Common Client Mistakes That Hurt Their Cases

Interviewer: What kind of mistakes do you see people make? I know you are alluding to them. I guess one is taking too long to get treatment. What kind of mistakes do people make that jeopardize their ability to have a successful claim and to get compensation?

Charles Price: Like the things I said before, waiting too long to investigate a case, not documenting the potential evidence in a case. Those are the two really big ones.

Frequently people can do things after they have a case that jeopardizes the case. I had a very clear case of medical negligence for a young gal, and subsequently she went out and committed multiple larcenies, had drug use and drug rehabilitations, and just generally acted a fool. She had previously been a college kid and living the straight and narrow life and living with her family, and she just went completely downhill. Of course, that affected the case and affected the value of the case.

Interviewer: Is that a common thing?

Charles Price: No, it’s not that common. I mean, it happens often enough where we’ll have people, for example, with a back surgery that went wrong. They are claiming that they’re 25% disabled because of the poorly done back surgery. The next thing you know, they are posting pictures of themselves skiing down Killington on their Facebook page. Believe me, I’ve seen it all and that kind of stuff happens more often than you think.

Interviewer: Maybe people don’t realize that. You said way back in the interview that people’s misconception is that the doctor will cave in and cough up all kinds of money and they will settle right away. You said that doesn’t happen like that.

Charles Price: That’s right.

Interviewer: You said people wait too long to bring a case.

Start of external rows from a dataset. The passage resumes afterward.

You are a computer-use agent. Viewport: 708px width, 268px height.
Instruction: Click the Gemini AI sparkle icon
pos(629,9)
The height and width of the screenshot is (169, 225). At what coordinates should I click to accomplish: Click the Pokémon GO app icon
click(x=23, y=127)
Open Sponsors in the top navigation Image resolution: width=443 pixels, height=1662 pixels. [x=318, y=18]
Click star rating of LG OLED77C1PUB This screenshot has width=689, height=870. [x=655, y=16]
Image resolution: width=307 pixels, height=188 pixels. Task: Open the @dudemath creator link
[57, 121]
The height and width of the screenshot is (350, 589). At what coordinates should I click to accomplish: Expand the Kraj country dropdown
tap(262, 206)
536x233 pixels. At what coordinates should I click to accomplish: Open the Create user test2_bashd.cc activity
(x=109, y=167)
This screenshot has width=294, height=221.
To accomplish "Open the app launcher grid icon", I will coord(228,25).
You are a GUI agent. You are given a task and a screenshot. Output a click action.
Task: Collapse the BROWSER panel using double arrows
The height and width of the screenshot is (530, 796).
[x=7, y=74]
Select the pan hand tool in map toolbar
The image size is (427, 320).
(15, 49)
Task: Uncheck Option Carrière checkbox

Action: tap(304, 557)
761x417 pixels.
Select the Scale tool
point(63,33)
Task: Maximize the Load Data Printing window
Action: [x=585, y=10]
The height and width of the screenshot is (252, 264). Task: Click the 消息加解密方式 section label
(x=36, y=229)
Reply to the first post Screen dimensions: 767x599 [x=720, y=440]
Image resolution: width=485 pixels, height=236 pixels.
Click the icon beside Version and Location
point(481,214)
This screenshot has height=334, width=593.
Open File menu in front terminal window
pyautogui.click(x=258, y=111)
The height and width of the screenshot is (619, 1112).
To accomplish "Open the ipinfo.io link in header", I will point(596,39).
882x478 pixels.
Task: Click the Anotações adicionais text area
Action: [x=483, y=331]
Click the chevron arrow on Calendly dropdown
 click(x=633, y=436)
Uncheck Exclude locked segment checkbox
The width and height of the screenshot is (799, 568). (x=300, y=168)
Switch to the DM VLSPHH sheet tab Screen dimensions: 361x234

How long is too long?

Charles Price: Two years is the first leg of the medical malpractice statute of limitations, which means ideally and generally you should bring any claim of malpractice within two years from the date of the event that you believed caused the injury. Certainly waiting anywhere close to two years is really bad, even though there is a procedure in Connecticut law to file what is called a Petition for Extension of the Statute of Limitations, which is granted automatically and gets filed with the clerk of court and gives you an additional 90-day window to conduct an investigation. For example, if two days before the two-year anniversary of your surgery you decide that you want to consult a lawyer and see if you have a case, if you came to my office we would, for example, file this petition for you as a courtesy just to give us 90 days to look at your case. That’s too long to me. If you wait more than three months or up to six months after what you believe to have been potentially negligent treatment, you’re waiting too long.

Doctors’ Defenses

Interviewer: What are some of the tactics or things that the other side does to investigate the case and to fight back against it?

Charles Price: We always advise people in our retainer agreement and just in our general advice, for example, not to post pictures of themselves on Facebook if it’s going to be harmful to the case. To get back to what the defense does, they do a number of things. They get all of the records, including records of the patient’s treatment prior to the treatment in issue.

For example, the person has had ten years of back problems and three prior back surgeries and was significantly limited prior to the surgery that is the subject of the potential claim. Then the neurosurgeon or the orthopedic surgeon who is being sued is going to say, “But look, we could not have possibly caused all this damage. The patient had all of this injury and damage before we even did anything.” Looking at preexisting conditions, what we call company-morbidities, other conditions, medical conditions the patient might have, like diabetes, that have nothing to do with the malpractice – they are always looking to portray the person in a more negative light. That’s one thing they do.

Another thing they do to defend the case is, of course, the most significant thing and the most significant advantage they have is they have access to thousands and thousands potential expert witnesses all across the country who have excellent credentials and hate malpractice cases and hate lawyers. They have a stable of experts in countless specialties that can pretty much pick up the phone and say, “My doctor has been sued for this surgical error. Would you help defend him in this case?” That’s what they do. They go around the country and they hire very good experts who say that the doctor’s care was not negligent and they say it whether that’s true or not true.